Are you considering purchasing property in the United States? If so, you need to examine your exposure to U.S. estate taxes and consider ways to avoid or limit them.
Upon an individual’s death, an estate tax is imposed in the U.S. on both its citizens (based on their worldwide estates) and non-citizens (to the extent that they hold certain U.S.-situs assets, including real estate).
For U.S. citizens, whether they live in the U.S. or abroad, the first US$11.7 million of worldwide assets are exempt from estate taxes, and worldwide assets in excess of this amount are taxed at a rate of up to 40 per cent. This exemption and rate will expire on Dec. 31, 2025, and, unless action is otherwise taken, they will revert to the pre-2018 exemption of US$5 million (indexed to inflation, so more likely to be close to US$6-US$7 million) and a tax rate of up to 45 per cent.
Non-U.S.-citizen Canadians who are subject to U.S. estate taxes have their exemption “ground down” based on the proportion of their U.S.-situs assets to their worldwide estate and are subject to U.S. estate taxes on the value of their U.S.-situs assets in excess of the ground-down exemption. Thus, a Canadian whose U.S.-situs assets comprise only 10 per cent of his worldwide assets at death will only be entitled to an exemption of US$1.17 million in 2021, and any U.S.-situs assets in excess of this amount will be subject to estate taxes at a rate of 40 per cent in 2021.
So what’s the impact of the U.S. estate tax on non-U.S.-citizen Canadians who own U.S. real estate?
Suppose Mr. Jackson has a worldwide estate of US$15 million and is considering purchasing U.S. real estate for US$1.5 million, or he already owns U.S. real estate worth US$1.5 million. If the U.S. real estate is Mr. Jackson’s sole U.S.-situs asset and if he holds it personally, on his death Mr. Jackson will be subject to U.S. estate taxes of roughly US$132,000 in 2021. If he dies in 2026 or beyond, however, his U.S. estate tax will be between US$360,000 and US$450,000 (based on what the exemption will be based on inflation on the $5 million amount).
Given the magnitude of those U.S. estate taxes, it’s no wonder that many Canadians have been seeking alternative ways to hold U.S. real estate to avoid estate taxes on death.

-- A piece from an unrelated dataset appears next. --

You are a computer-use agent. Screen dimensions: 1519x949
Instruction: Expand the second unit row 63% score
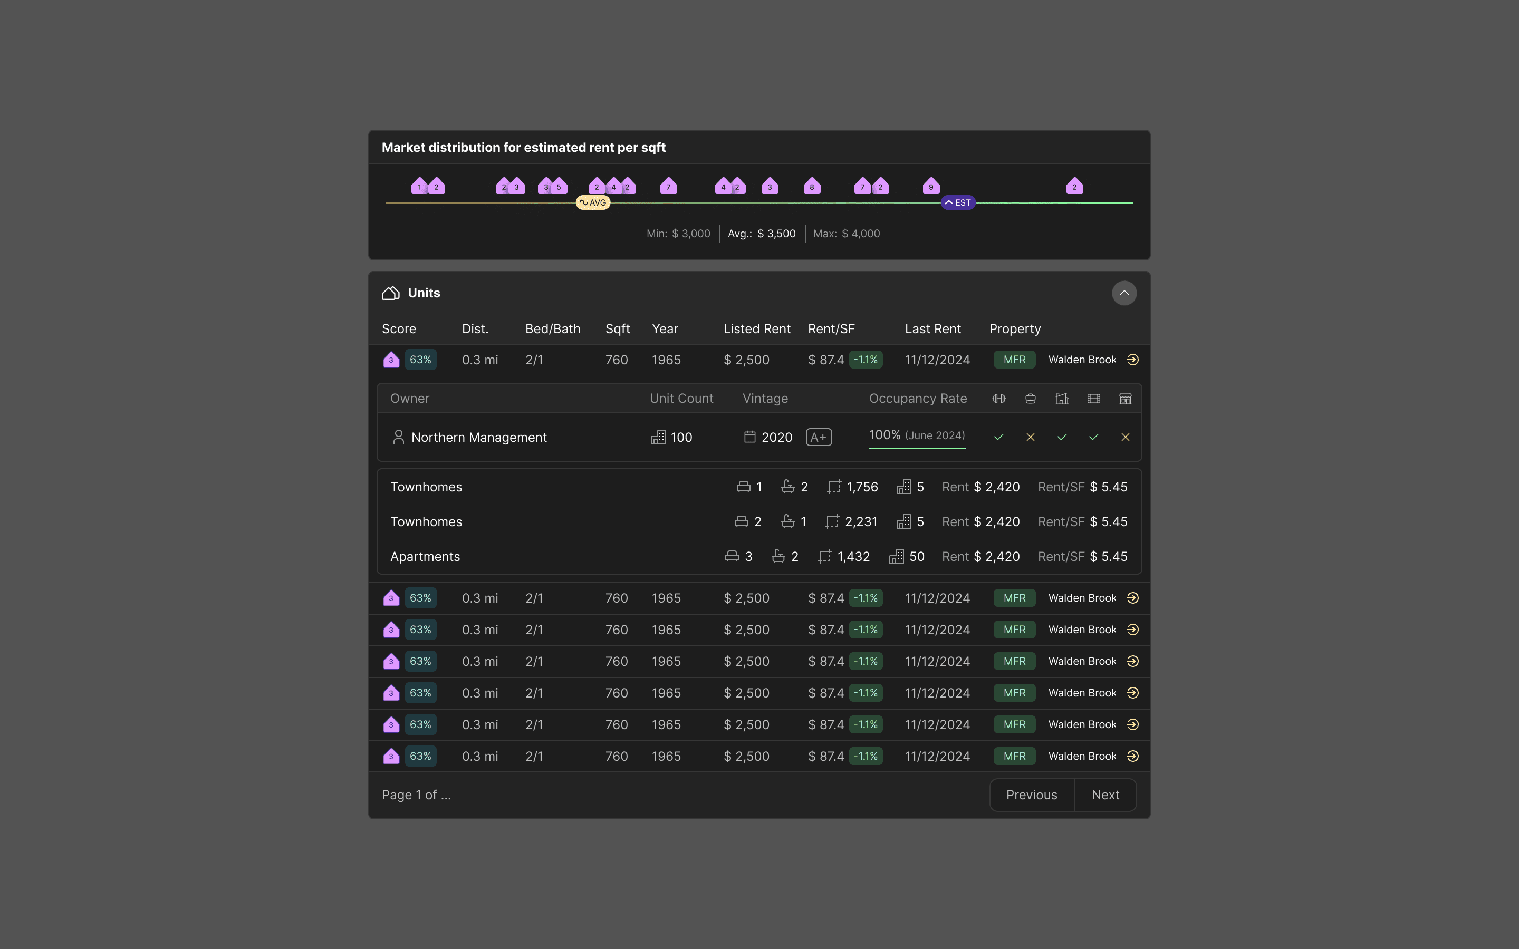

Keep property out of your estate
One of the most frequent forms of alternative ownership is the use of a Canadian discretionary trust. Its main, if not sole, purpose is to purchase and hold U.S. real estate (whether from a third party or the individual himself). So long as the U.S. real estate is held in this trust, the property will not form part of the individual’s estate and thus no U.S. estate taxes will be owing upon death with respect to the property.
This type of trust is most commonly settled and funded – with the amount necessary to purchase the U.S. real estate – by one spouse (the “grantor spouse”) while the other spouse (the “trustee/beneficiary spouse”) is often the sole trustee of the trust as well as a beneficiary along with the couple’s issue. (The trust may also be used in a number of other circumstances including situations where there is only one spouse who will act as the grantor spouse.) The trust provides for discretionary payments of income and/or encroachments of capital to one or more of the beneficiaries, but such payments/encroachments are limited to the “ascertainable standard” (health, education, maintenance and support in reasonable comfort) unless an “Independent Trustee” is then acting, who can make unlimited income payments and/or capital encroachments.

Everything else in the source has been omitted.